読む文章
━━━

すばらしいのは背景の美術だけではない。スポンジのようにあらゆる経験をどん欲に吸収していくベラが、何らかの経験をするたびに変わっていく衣装は、シックさと現代性を兼ね備えた可愛らしくも目を見張るデザインのものばかり。経験を通すことで、社会的でより性的なものへと変化していくため、視覚からストレートに彼女の成長を感じ取れるだろう。
魚眼レンズで撮られた画面の違和感は世界の異様さそのものを表し、ときに絵画じみた美しさを放つ。印象派の絵でも見ているかのようにふんわりとした手触りと、幻想的な空気。そういった撮影のすべては、その時々で純粋にその世界を受け止め、その度に移り変わるベラの心象を表しているかのようだ。
さらには時に不協和音のように響く音響もいい仕事をしており、映画の不穏さ、登場人物の心のゆらめき、ファンタジックな世界観をキリっと表現していた。

━━━

取り組む課題
映画評では、魚眼レンズで撮られた画面の違和感が何を表しているとされているか、答えてください。 この後に続く記録は、映画評とは別の資料である。

━━━

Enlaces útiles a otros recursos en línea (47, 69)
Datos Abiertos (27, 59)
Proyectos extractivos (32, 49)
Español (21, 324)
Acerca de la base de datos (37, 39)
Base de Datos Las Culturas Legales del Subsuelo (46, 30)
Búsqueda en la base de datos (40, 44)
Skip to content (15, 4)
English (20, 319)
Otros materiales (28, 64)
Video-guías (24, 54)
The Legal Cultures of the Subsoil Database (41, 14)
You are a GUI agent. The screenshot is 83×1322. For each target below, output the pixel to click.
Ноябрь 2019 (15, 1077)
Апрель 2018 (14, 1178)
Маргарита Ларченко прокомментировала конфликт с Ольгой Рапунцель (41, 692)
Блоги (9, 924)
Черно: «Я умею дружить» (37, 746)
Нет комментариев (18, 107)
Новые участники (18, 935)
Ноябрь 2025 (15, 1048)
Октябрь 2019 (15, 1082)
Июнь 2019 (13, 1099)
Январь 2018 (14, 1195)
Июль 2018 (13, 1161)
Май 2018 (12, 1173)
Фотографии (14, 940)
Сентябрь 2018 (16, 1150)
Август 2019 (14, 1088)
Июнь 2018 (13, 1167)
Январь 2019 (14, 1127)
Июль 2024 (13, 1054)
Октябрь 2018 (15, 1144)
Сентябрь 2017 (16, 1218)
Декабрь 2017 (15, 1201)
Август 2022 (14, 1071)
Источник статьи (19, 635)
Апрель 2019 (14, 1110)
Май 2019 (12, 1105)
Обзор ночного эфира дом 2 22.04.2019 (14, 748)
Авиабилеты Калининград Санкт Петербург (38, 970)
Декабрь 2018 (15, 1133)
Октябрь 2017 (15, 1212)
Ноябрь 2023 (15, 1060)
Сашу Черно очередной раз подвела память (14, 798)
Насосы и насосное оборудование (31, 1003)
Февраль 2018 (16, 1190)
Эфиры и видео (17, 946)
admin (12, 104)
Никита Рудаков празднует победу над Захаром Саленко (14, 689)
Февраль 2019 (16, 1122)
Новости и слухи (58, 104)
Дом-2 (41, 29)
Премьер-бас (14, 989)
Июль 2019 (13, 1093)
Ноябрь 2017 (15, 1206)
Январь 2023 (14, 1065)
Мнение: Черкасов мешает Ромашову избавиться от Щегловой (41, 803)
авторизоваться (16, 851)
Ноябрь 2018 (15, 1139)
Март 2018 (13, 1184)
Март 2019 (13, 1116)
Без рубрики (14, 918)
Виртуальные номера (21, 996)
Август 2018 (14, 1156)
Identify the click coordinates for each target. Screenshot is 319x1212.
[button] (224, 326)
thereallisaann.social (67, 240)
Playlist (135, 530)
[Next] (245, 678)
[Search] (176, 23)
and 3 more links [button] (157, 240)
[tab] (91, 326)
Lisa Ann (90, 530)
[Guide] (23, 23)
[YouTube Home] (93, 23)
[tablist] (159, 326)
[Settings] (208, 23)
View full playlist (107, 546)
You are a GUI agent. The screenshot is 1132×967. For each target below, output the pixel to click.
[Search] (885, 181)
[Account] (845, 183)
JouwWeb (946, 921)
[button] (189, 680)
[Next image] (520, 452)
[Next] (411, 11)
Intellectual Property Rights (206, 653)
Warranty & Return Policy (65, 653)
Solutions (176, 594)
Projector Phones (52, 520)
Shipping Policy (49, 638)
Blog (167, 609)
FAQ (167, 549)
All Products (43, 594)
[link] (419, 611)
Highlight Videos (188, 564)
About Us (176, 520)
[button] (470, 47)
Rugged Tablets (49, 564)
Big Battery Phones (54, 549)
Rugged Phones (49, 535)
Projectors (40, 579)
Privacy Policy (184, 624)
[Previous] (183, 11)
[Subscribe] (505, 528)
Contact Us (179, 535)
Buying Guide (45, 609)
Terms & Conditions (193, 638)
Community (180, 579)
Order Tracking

━━━

この課題の解答
世界の異様さそのものを表している。